GIVEN PROBLEM:
Reproduce, word for word, the part of the post on storage for long-term digital archives below from "We can more than double" to "current system architectures.".
* BEGIN SELECTED EXCERPT *
Tuesday, September 23, 2014

A Challenge to the Storage Industry

I gave a brief talk at the Library of Congress Storage Architecture meeting, pulling together themes from a number of recent blog posts. My goal was twofold:
  • to outline the way in which current storage architectures fail to meet the needs of long-term archives,
  • and to set out what an architecture that would meet those needs would look like.
Below the fold is an edited text with links to the earlier posts here that I was condensing.

What is the biggest problem facing digital archiving efforts today? It is, as I discussed in The Half-Empty Archive, that we aren't preserving enough of the stuff we should be preserving.

Measuring the proportion of the stuff that should be preserved that actually is being preserved is hard; as Cliff Lynch has pointed out neither the numerator nor the denominator is easy to measure. Nevertheless, attempts have been made in two areas in which at least the denominator is fairly well-known:
  • In 2010 the ARL reported that the median research library received about 80K serials. Stanford's numbers support this. The Keepers Registry, across its 8 reporting repositories, reports just over 21K "preserved" and about 10.5K "in progress". Thus under 40% of the median research library's serials are at any stage of preservation.
  • Luis Faria and co-authors (PDF) compare information extracted from publisher's web sites with the Keepers Registry and conclude:
    We manually repeated this experiment with the more complete Keepers Registry and found that more than 50% of all journal titles and 50% of all attributions were not in the registry and should be added.
  • Scott Ainsworth and his co-authors tried to estimate the probability that a publicly-visible URI was preserved, as a proxy for the question "How Much of the Wed is Archived?" They generated lists of "random" URLs using several different techniques including sending random words to search engines and random strings to the bit.ly URL shortening service. They then:
    • tried to access the URL from the live Web.
    • used Memento to ask the major Web archives whether they had at least one copy of that URL.
    Their results are somewhat difficult to interpret, but for their two more random samples they report:
    URIs from search engine sampling have about 2/3 chance of being archived [at least once] and bit.ly URIs just under 1/3.
Unfortunately, there are a number of reasons why this simplistic assessment is wildly optimistic:
  • It isn't risk-adjusted. We are preserving the stuff that isn't at risk and not preserving the stuff that will get lost.
  • It isn't adjusted for difficulty. We only preserve the easy stuff.
  • It is backwards-looking. We preserve content the way it used to be delivered, not the way it is being delivered now.
  • The measurements are biased.
Overall, its clear that we are preserving much less than half of the stuff that we should be preserving. What can we do to preserve the rest of it?

We can do nothing, in which case we needn't worry about bit rot, format obsolescence, and all the other risks any more because they only lose a few percent. The reason why more than 50% of the stuff won't make it to future readers would be can't afford to preserve.

We can more than double the budget for digital preservation. This is so not going to happen; we will be lucky to sustain the current funding levels. Worse, the cost per unit content is projected to rise, so the proportion of stuff lost to can't afford to preserve will rise too.

We can more than halve the cost per unit content. It is safe to say that we won't do this with current system architectures.
* END SELECTED EXCERPT *
* BEGIN DATA RECORDS *
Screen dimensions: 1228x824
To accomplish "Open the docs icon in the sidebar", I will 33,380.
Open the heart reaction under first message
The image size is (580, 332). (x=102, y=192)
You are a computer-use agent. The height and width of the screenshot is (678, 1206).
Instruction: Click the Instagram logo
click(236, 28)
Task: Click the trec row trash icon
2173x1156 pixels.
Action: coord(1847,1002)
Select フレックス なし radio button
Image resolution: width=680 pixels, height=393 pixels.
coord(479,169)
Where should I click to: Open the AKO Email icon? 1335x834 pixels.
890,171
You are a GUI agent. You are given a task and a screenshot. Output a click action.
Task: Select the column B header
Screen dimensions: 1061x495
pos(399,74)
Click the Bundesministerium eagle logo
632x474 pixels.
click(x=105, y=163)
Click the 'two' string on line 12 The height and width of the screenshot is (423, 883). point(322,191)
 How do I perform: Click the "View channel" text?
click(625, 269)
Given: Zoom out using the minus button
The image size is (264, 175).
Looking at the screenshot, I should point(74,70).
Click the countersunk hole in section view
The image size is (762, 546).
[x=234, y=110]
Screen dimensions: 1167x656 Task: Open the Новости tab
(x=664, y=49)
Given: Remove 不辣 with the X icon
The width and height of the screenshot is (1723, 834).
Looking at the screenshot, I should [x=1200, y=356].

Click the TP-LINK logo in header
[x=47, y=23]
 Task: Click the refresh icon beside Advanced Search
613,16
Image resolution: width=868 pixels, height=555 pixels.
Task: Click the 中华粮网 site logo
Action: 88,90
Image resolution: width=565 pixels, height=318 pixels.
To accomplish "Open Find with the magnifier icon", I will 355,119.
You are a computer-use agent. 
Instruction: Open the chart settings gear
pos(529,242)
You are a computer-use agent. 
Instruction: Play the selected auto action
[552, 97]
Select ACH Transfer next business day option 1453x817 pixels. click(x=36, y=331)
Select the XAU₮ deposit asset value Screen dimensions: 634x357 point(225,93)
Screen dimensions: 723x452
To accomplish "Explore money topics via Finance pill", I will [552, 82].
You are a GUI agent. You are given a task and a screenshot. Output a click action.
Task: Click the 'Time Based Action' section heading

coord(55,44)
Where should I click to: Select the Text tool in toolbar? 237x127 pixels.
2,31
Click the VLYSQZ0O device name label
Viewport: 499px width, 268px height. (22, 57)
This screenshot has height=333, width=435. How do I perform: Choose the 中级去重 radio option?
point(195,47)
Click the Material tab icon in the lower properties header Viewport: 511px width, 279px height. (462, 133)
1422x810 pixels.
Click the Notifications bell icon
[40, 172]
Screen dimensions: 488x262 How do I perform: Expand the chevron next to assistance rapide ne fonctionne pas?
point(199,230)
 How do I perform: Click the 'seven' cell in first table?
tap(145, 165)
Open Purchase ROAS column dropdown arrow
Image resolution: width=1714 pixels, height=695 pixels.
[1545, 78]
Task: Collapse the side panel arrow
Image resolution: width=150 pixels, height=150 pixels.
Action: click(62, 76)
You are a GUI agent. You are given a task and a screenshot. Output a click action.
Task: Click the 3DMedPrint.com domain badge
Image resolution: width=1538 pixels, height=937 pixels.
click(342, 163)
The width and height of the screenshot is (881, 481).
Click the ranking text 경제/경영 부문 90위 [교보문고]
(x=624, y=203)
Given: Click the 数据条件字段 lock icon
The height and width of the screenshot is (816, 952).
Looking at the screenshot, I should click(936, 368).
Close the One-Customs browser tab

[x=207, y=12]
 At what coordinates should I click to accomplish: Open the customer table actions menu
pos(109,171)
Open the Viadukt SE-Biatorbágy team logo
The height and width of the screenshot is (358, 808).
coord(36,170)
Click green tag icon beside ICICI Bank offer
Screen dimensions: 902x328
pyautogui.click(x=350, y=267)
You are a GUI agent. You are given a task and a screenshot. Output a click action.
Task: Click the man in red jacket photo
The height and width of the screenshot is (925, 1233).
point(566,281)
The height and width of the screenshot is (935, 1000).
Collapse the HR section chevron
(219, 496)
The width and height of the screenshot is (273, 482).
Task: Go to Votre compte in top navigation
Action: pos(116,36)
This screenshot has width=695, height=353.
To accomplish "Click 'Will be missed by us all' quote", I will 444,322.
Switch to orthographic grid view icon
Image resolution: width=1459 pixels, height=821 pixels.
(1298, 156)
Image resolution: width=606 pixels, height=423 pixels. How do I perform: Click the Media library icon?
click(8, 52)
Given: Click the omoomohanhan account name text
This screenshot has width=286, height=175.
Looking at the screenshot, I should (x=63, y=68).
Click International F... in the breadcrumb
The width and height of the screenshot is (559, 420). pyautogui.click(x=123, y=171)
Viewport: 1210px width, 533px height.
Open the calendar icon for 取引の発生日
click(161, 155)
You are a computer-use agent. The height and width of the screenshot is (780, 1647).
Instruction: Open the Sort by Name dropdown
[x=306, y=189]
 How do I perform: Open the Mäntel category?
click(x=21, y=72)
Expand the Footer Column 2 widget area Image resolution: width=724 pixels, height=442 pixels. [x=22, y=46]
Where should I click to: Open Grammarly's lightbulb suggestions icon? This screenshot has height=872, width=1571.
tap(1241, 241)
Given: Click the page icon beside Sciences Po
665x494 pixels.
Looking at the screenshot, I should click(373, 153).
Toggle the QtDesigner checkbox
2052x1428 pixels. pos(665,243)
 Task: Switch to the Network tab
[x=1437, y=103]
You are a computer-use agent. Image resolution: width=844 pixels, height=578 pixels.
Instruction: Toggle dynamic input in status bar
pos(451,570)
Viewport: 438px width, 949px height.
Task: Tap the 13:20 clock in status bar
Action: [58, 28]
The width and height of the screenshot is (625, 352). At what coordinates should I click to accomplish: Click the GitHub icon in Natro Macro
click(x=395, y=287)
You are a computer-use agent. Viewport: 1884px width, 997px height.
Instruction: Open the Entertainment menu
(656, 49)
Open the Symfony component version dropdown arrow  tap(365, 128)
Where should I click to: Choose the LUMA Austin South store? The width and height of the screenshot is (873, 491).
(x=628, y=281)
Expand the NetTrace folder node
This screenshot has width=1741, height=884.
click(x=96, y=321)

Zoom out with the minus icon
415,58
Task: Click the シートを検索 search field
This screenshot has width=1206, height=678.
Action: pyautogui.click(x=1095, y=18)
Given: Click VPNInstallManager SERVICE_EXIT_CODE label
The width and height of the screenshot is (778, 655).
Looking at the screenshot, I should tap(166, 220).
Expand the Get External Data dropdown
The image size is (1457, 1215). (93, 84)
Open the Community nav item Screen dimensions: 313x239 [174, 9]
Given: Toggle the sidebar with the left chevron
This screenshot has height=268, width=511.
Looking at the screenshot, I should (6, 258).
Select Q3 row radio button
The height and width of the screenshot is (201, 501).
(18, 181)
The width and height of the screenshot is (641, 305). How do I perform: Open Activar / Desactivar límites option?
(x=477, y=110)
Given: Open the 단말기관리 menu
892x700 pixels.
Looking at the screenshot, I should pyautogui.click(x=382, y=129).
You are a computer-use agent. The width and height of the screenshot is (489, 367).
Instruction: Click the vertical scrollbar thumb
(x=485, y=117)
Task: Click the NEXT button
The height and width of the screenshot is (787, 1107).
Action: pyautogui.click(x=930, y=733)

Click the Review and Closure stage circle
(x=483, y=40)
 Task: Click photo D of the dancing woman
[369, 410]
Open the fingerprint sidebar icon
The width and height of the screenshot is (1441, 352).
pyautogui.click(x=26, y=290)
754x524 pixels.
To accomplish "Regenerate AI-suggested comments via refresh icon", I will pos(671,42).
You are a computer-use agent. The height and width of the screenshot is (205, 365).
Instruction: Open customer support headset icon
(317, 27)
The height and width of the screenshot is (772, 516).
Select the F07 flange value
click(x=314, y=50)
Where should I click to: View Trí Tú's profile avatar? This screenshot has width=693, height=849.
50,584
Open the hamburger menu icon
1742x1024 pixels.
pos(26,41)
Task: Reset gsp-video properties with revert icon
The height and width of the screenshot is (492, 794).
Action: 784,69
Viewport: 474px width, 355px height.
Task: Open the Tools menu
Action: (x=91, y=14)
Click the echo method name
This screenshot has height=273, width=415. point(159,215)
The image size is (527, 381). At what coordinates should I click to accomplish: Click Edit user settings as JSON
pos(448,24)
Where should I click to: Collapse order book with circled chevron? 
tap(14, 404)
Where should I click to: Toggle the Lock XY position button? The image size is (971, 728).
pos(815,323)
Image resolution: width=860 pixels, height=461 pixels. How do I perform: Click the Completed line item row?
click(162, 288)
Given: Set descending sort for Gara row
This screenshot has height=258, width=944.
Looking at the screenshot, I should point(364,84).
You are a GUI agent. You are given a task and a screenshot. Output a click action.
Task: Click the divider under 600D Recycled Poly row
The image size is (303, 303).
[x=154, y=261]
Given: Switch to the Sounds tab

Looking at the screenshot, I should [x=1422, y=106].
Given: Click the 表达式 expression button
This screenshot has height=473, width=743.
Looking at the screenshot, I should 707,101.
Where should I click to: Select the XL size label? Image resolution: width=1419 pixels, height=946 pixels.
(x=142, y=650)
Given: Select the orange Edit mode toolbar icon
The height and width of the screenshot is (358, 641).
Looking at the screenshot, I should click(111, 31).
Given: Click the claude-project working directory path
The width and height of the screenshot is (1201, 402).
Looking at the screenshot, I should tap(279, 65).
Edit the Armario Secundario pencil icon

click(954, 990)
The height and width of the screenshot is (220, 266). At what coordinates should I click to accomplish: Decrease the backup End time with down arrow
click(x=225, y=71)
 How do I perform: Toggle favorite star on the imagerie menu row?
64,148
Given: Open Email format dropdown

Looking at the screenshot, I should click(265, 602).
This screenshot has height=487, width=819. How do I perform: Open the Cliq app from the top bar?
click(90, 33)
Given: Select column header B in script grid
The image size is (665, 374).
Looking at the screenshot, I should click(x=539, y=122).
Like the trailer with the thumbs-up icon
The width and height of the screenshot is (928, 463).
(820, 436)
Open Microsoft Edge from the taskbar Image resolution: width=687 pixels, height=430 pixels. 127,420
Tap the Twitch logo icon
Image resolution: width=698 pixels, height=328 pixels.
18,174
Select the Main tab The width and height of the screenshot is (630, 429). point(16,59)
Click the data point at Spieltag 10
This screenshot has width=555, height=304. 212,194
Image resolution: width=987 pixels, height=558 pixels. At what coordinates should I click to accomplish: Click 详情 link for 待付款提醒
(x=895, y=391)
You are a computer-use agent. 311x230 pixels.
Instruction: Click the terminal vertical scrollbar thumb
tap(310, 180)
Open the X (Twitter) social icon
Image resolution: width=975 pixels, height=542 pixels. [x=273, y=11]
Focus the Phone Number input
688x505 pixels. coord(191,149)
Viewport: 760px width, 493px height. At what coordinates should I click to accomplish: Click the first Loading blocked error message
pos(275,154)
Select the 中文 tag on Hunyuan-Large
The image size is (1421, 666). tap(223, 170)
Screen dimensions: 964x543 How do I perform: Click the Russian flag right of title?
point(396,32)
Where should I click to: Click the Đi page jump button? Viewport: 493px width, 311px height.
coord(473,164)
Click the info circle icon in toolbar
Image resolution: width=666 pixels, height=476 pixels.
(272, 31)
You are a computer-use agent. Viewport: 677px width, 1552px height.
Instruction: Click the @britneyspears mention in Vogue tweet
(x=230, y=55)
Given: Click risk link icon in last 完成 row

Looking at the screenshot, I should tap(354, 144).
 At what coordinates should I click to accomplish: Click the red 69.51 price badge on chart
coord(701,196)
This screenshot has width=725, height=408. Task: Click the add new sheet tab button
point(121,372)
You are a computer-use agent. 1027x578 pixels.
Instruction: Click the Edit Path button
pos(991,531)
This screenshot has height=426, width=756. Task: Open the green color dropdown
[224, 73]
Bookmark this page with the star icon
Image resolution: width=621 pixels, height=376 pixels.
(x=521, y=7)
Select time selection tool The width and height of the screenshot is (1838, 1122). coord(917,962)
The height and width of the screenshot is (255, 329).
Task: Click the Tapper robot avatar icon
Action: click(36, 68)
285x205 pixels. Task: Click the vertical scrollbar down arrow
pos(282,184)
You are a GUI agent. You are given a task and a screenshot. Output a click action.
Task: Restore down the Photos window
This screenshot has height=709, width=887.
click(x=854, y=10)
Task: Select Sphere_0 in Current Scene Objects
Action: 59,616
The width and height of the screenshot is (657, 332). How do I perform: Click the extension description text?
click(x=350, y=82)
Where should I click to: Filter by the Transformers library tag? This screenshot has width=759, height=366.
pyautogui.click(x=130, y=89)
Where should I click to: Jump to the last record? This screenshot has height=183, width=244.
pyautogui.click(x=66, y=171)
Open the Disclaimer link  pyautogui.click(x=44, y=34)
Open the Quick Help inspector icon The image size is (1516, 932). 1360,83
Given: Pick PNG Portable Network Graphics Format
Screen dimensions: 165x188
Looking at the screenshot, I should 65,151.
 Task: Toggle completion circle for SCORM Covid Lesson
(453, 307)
* END DATA RECORDS *
FULL RESPONSE:
We can more than double the budget for digital preservation. This is so not going to happen; we will be lucky to sustain the current funding levels. Worse, the cost per unit content is projected to rise, so the proportion of stuff lost to can't afford to preserve will rise too.

We can more than halve the cost per unit content. It is safe to say that we won't do this with current system architectures.